Book by John Holloway

Change the World Without Taking Power: The Meaning of Revolution Today is a book by John Holloway first published in 2002. It looks at the understanding of power as the central focal point of how to effect meaningful change. Holloway uses two definitions of power, 'power-over' and 'power-to' in order to understand the difference between power from authority, power over someone else, and the power to do something, the capacity for action. Holloway argues we should never simply assume the legitimacy of anything with 'power-over' someone else and goes as far as saying this is true for the state - we should not 'fetishise' the state to the extent of simply assuming its role, responsibilities, and authority.

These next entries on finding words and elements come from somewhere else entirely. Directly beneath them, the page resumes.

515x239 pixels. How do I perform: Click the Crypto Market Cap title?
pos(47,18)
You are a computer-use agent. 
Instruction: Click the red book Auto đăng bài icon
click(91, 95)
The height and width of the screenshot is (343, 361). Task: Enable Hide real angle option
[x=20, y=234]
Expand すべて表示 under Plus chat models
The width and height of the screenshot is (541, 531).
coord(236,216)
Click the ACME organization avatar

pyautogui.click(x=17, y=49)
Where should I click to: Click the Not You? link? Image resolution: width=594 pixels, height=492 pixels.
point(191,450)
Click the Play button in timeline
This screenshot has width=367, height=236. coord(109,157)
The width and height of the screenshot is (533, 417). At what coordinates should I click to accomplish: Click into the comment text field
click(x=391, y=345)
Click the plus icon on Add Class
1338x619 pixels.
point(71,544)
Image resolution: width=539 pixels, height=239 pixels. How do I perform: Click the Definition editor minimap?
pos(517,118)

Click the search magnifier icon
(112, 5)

Holloway criticises past revolutions as they have simply instituted a different form of authority, of 'power-over', and have therefore not been truly revolutionary in changing the structure of power itself. He hopes for a revolution that is more anarchic in nature, dissolving such hierarchy and authority to more genuinely empower people and their capacities to do certain things.

The book has opened up a wave of debate between Holloway and intellectuals on the far-left. Many of these debates were collected by the International Institute for Research and Education in a free booklet.